Contemporary German artist Katja Liebmann is a graduate of the Royal College of Art, the Kunsthochschule Berlin and the Academy of Fine Arts, Nuremberg who first gained critical acclaim for her low tech camera series Gotham City, which was acquired by the Saatchi Collection. Katja describes herself as a ‘painterly soul’, citing Rembrandt, Turner, Poussin, and Titian as her inspiration. On a quest for beauty and harmony, seeking order from chaos, her images are characterised by a softness and longing which she likens to German Romanticism.

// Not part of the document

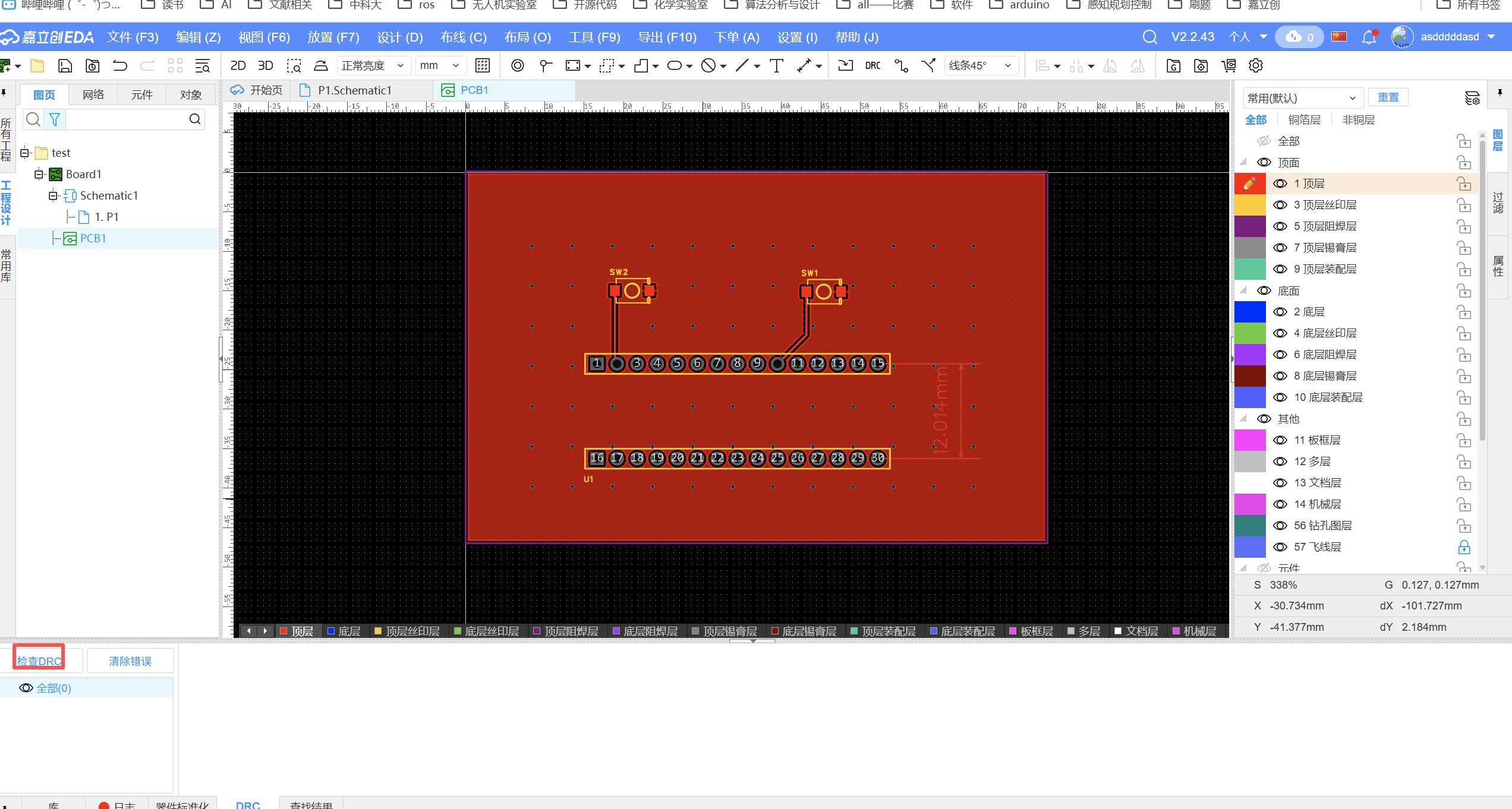Open the mm units dropdown

440,65
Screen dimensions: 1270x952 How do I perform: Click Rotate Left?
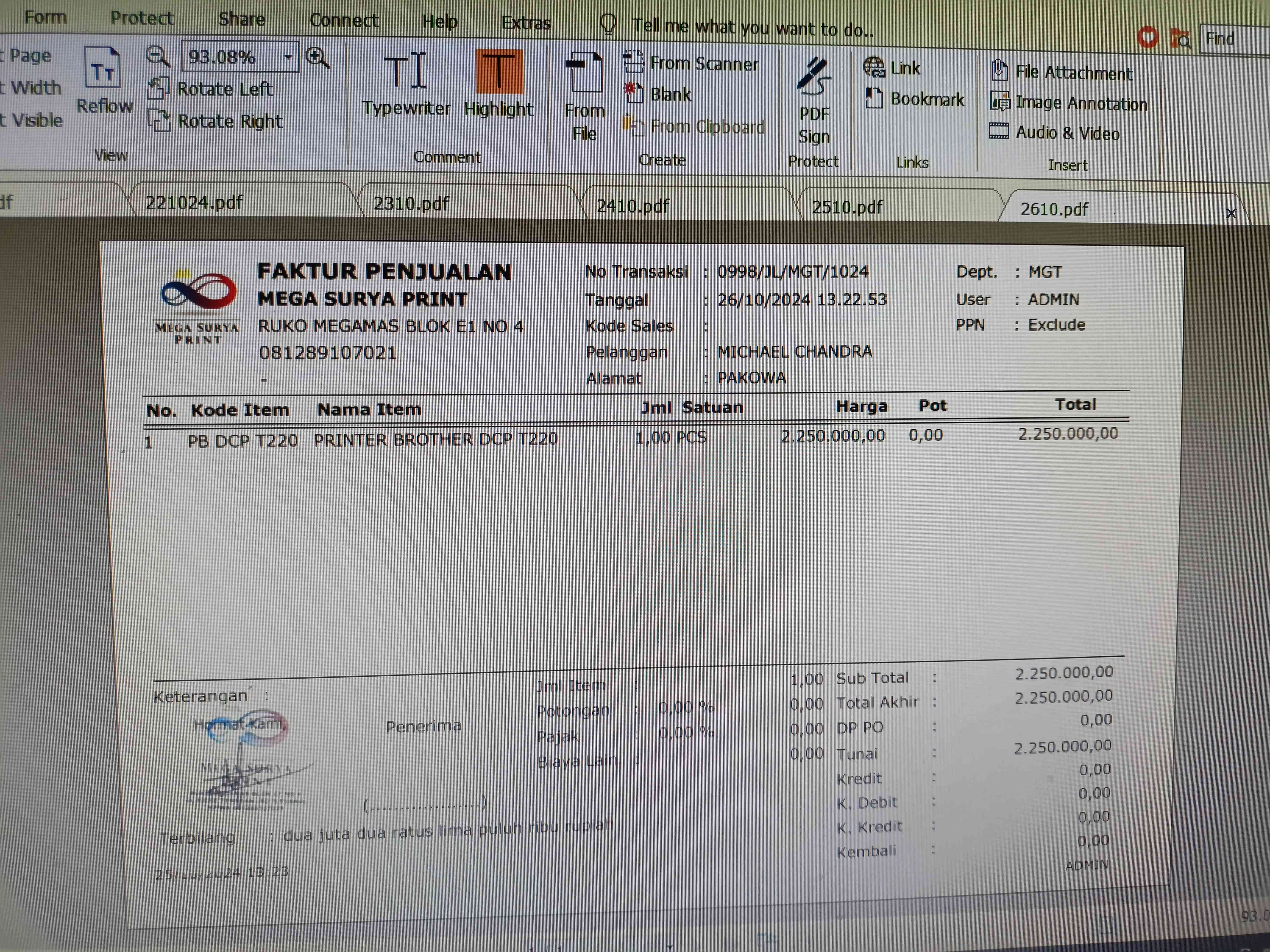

The work of Katja Liebmann records the energy, isolation and alienation of urban life whilst maintaining a reflective, dreamlike quality. Much of her work is printed using low tech nineteenth century processes, such as the Gotham City pieces which were created with the Van Dyke process. The negative is contact printed using sunlight to produce rare and timeless photographs. The Journeys and Dwellings series feature cyanotype prints, one of the oldest photographic processes. The blue tone of the cyanotype prints on textured etching paper enhances the romance of the images; heavy raindrops are blotted onto the hazy scenes outside and shadowy trees float against vast stone facades. Katja’s use of this early photographic technique is not a sentimental choice however; for her it simply presents the best means to portray the ephemerality of time and existence.
Katja Liebmann was nominated for the 1998 Citibank Photography Prize (now the Deutsche Börse Photography Prize) and was awarded the prestigious DAAD scholarship in 1995. Her work is in the permanent collections of the Royal College of Art, London; the Victoria and Albert Museum, London; the Charles Saatchi Collection, London; the LzO Art Collection, (Landessparkasse zu Oldenburg), Oldenburg; the Bishkek Art Centre, Kirgisien; and the Omsk Museum of Visual Arts, among others.